Hardware is imperfect, and software contains bugs. When node level failures occur, the work required from the cluster does not decrease - affected workloads need to be restarted, putting additional stress on surviving peers and making it important to recover the lost capacity.

Additionally, some of workloads may require at-most-one semantics.  Failures affecting these kind of workloads risk data loss and/or corruption if ”lost” nodes remain at least partially functional.  For this reason the system needs to know that the node has reached a safe state before initiating recovery of the workload.  

The process of putting the node into a safe state is called fencing, and the HA community generally prefers power based methods because they provide the best chance of also recovering capacity without human involvement.

There are two categories of fencing which I will call direct and indirect but could equally be called active and passive.

Direct methods involve action on the part of surviving peers, such interacting with an IPMI or iLO device, whereas indirect methods rely on the failed node to somehow recognise it is in an unhealthy state and take steps to enter a safe state on its own.

The most common form of indirect fencing is the use of a watchdog. The watchdog’s timer is reset every N seconds unless quorum is lost or the part of the software stack fails. If the timer (usually some multiple of N) expires, then the the watchdog will panic (not shutdown) the machine.

When done right, watchdogs can allow survivors to safely assume that missing nodes have entered a safe state after a defined period of time.

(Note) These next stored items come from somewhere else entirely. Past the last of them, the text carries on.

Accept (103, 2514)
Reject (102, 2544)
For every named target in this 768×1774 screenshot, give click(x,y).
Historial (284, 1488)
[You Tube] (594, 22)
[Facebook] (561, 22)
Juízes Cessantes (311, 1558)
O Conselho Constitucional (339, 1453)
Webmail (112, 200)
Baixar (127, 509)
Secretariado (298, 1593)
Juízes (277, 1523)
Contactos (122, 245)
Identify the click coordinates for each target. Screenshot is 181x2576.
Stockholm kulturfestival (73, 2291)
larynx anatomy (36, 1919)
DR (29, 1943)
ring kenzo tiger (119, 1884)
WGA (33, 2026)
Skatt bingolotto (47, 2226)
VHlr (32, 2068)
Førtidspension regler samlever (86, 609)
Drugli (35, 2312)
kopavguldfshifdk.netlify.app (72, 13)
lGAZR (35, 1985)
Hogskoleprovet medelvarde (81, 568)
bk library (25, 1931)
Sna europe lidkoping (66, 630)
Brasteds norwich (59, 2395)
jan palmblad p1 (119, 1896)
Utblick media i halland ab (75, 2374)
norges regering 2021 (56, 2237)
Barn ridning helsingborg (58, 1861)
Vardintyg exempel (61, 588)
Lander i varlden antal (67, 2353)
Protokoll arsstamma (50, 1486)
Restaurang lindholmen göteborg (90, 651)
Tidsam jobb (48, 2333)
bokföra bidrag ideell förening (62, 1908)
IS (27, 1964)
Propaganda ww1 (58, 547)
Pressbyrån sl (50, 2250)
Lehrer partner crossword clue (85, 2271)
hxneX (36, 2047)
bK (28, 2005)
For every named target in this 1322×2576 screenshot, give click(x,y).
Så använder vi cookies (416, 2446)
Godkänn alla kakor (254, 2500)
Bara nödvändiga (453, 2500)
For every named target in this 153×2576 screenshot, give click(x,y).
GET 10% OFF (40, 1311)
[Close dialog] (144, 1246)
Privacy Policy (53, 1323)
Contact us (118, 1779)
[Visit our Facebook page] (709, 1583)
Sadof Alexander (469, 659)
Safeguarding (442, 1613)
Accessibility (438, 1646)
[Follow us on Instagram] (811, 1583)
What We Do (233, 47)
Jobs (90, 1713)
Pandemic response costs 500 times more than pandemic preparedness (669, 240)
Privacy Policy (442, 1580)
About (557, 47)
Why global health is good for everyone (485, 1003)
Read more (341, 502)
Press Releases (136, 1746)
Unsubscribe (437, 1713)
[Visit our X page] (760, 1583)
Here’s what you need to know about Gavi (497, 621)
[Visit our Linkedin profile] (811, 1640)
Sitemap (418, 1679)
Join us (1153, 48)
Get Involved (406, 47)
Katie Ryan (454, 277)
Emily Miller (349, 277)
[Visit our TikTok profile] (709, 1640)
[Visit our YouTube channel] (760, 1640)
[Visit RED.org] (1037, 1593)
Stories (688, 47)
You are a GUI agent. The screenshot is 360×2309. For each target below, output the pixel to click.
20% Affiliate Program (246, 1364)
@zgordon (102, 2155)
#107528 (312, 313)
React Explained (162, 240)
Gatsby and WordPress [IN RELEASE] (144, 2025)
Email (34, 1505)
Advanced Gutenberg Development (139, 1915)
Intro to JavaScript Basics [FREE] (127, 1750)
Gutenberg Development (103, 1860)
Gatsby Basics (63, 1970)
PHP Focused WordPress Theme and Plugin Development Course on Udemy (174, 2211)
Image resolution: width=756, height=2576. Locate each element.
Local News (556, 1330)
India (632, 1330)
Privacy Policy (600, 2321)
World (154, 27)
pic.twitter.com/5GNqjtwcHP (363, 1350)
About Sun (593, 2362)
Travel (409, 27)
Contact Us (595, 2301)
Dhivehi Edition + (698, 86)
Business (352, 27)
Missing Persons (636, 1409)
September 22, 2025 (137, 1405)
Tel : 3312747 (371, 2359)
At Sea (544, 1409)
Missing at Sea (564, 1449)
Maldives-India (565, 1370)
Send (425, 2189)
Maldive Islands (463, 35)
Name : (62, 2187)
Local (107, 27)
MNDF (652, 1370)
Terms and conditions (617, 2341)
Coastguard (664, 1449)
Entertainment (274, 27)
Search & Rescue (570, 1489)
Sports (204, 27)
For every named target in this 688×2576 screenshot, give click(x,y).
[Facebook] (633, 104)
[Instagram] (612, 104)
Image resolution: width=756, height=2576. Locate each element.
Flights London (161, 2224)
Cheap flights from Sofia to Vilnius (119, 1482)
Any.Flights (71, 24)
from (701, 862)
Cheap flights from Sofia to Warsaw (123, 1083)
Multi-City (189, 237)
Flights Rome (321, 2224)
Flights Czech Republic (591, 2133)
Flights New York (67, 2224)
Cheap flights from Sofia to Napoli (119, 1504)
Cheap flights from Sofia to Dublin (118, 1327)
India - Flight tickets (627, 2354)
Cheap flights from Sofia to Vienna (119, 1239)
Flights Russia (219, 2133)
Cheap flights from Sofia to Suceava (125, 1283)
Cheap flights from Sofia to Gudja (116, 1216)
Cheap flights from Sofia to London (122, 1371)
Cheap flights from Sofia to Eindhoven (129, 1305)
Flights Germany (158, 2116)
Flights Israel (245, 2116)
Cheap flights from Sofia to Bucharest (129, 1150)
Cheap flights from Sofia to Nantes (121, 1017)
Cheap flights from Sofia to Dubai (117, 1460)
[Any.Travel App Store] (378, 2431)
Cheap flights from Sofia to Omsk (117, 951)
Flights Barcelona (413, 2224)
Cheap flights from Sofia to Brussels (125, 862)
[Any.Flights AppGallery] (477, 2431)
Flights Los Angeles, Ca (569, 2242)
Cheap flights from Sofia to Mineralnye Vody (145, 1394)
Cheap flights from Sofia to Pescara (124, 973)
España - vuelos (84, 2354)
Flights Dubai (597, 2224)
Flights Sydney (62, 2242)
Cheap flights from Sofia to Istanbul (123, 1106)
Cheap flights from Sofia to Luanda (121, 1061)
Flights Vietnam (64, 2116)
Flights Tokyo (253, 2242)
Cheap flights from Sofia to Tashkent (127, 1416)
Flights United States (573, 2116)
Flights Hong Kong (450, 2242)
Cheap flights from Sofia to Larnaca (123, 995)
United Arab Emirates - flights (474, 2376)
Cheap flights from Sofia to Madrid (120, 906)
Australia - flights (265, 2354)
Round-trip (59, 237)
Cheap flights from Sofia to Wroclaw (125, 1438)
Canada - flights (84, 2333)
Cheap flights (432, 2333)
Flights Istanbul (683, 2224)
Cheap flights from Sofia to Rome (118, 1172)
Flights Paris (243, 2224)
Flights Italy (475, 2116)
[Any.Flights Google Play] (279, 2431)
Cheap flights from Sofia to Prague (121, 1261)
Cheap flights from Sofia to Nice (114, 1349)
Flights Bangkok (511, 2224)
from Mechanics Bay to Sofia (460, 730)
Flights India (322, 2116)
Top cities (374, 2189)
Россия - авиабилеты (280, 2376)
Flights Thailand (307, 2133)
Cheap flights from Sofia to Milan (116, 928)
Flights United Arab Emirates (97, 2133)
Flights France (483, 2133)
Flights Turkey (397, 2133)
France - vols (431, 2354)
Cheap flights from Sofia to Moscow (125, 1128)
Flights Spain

However when relying on indirect fencing mechanisms, it is important to recognise that in the absence of out-of-band communication such as disk based heartbeats, surviving peers have absolutely no ability to validate that the lost node ever reaches a safe state, surviving peers are making an assumption when they start recovery. There is a risk it didn’t happen as planned and the cost of getting it wrong is data corruption and/or loss.

Nothing is without risk though. Someone with an overdeveloped sense of paranoia and an infinite budget could buy all of Amazon, plus Microsoft and Google for redundancy, to host a static website - and still be undone by an asteroid. The goal of HA is not to eliminate risk, but reduce it to an acceptable level. What constitutes an acceptable risk varies person-to-person, project-to-project, and company-to-company, however as a community we encourage people to start by eliminating single points of failure (SPoF).

In the absence of direct fencing mechanisms, we like hardware based watchdogs because as a self-contained device they can panic the machine without involvement from the host OS. If the watchdog fails, the node is still healthy and data loss can only occur through failure of additional nodes. In the event of a power outage, they also loose power but the node is already safe. A network failure is no longer a SPoF and would require a software bug (incorrect quorum calculations for example) in order to present a problem.

There is one last class of failures, software bugs, that are the primary concern HA and kernel experts whenever Softdog is put forward in situations where already purchased cluster machines lack both power management and watchdog hardware.

Softdog malfunctions originating in software can take two forms - resetting a machine when it should not have (false positive), and not resetting a machine when it should have (false negative). False positives will reduce overall availability due to repeated failovers, but the integrity of the system and its data will remain intact.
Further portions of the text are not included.